Combining will probably have just about finished when you read this. Actually this year we renamed it forage harvesting due to the amount of green straw that we have put through the combine.
We currently have 150ha of wheat, spring oats and beans left to cut. Painfully slow, too much drying, variable and below average yields of not very good-quality grain sum it all up. We have been luckier than many and so far have not had to pull the combine out. I just want to finish and forget all about it.
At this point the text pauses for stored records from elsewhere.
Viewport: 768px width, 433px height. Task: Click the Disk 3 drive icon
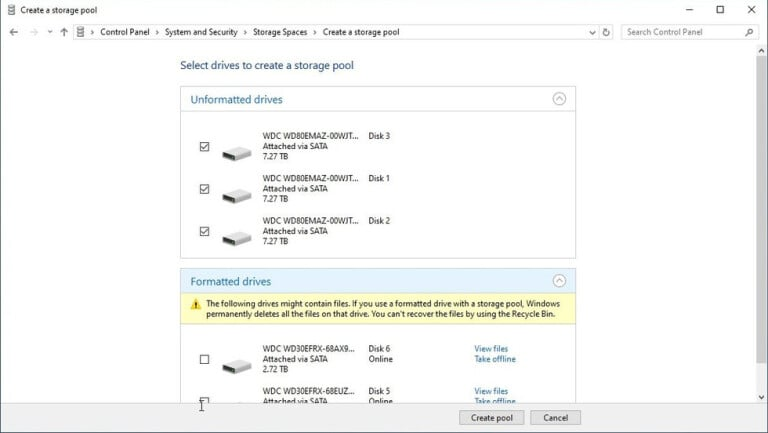point(237,153)
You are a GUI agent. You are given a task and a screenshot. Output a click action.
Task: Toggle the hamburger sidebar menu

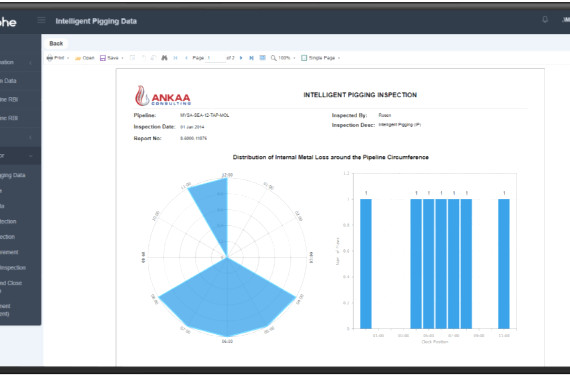[41, 20]
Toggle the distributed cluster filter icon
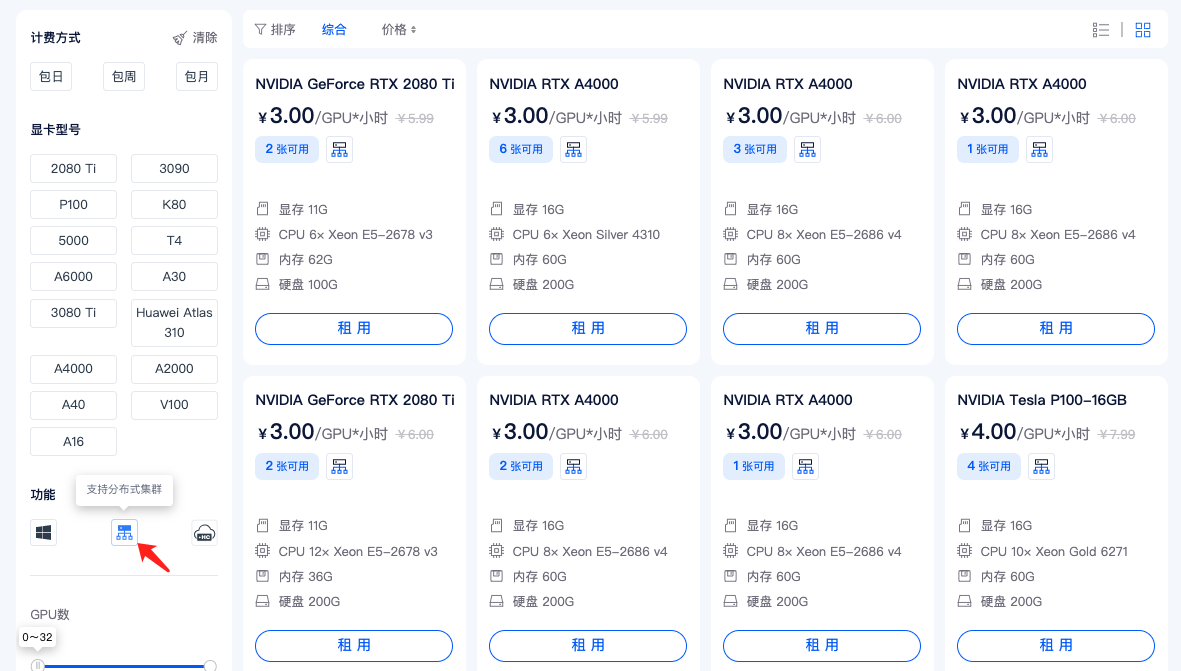The width and height of the screenshot is (1181, 671). [x=124, y=533]
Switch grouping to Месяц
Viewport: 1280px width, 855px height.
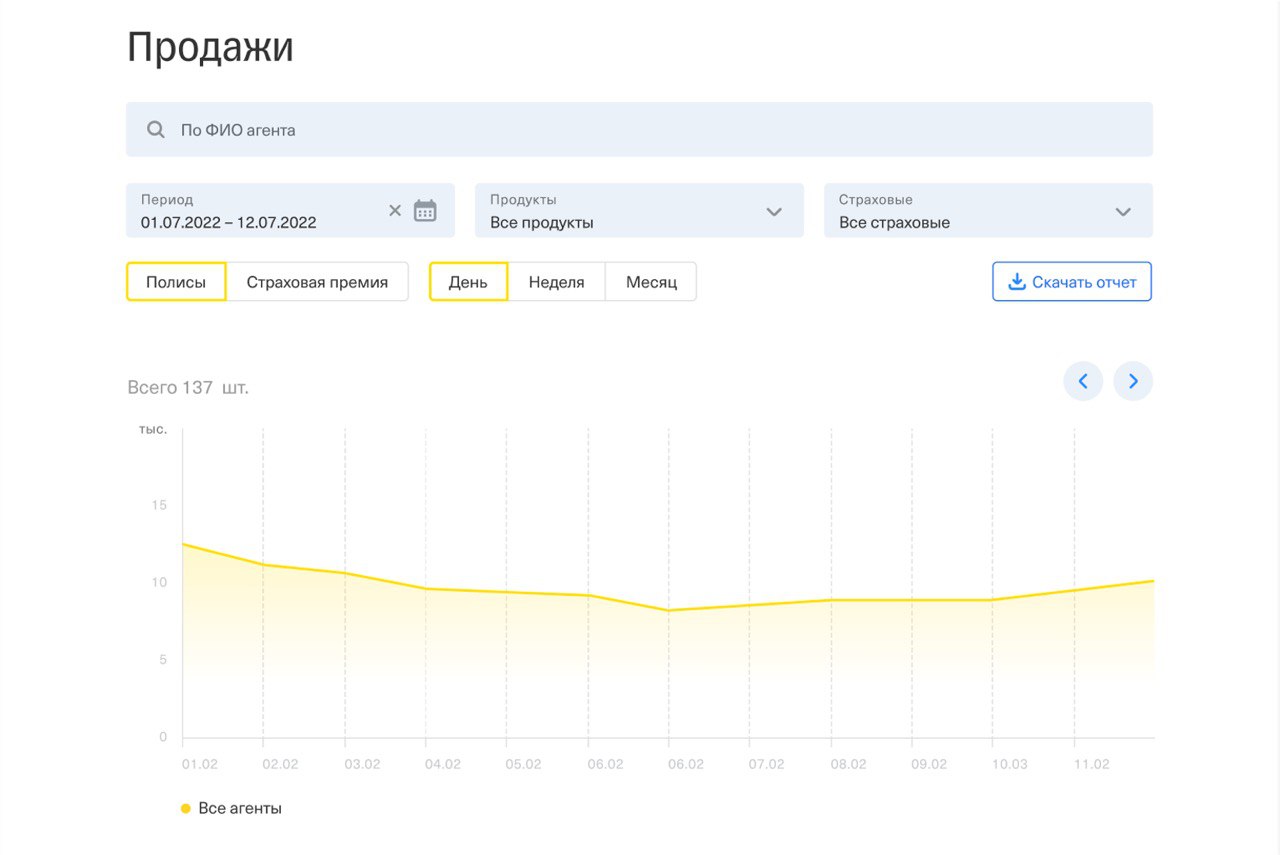(x=651, y=282)
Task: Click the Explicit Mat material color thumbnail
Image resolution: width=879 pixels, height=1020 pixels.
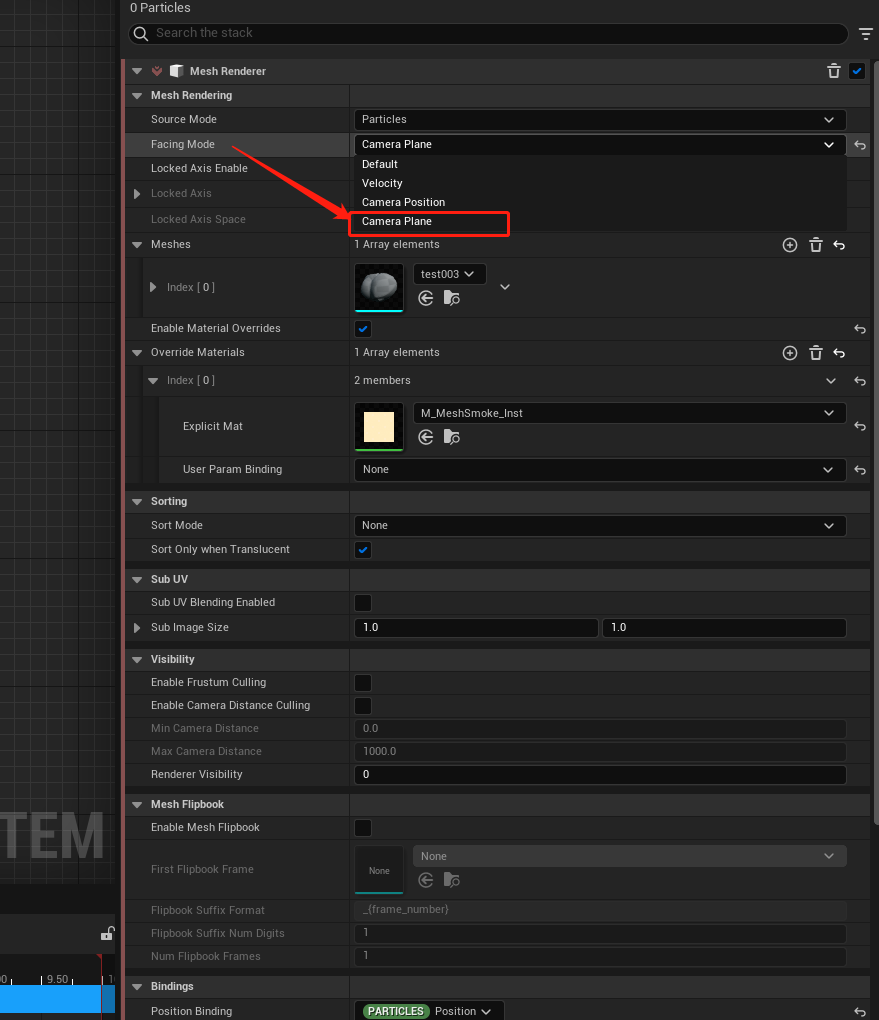Action: [379, 427]
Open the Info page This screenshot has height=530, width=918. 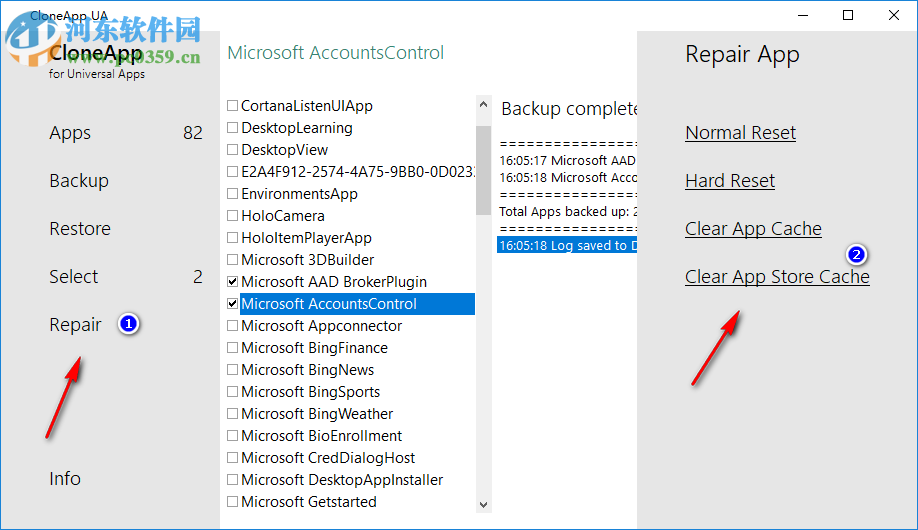(65, 479)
Yields of the milling wheat have been about 10% to 15% down and the Group 3 variety Invicta more than 20% down. My in-field trials of the three SDHI fungicides show that there was no advantage over the farm standard of triazole, Bravo (chlorothalonil) and Comet (pyraclostrobin). All were field-scale trials on different soil types and varieties, cut and weighed over the farm weighbridge then corrected for moisture. I think one of the trials comparing two of the new fungicides against the farm standard really suffered from depressed yields. A field of Invicta which should have yielded 10t/ha only managed 7t/ha. Large ears which were full of potential produced shrivelled grain and poor specific weights.
The oilseed rape went into moist seed-beds. The Rhino and Camelot emerged quite quickly, but PR46W21 has been much slower, maybe a result of colder, wetter soils. I normally try to grow all my crops without the use of slug pellets as I would much rather rely on cultivations and beneficial insects. However, I have applied a low rate to the struggling PR46W21.
Something to look forward to – the Henley and District Agricultural annual ploughing match takes place here on Sunday 7 October and this year will feature working demonstrations of both old and modern machinery.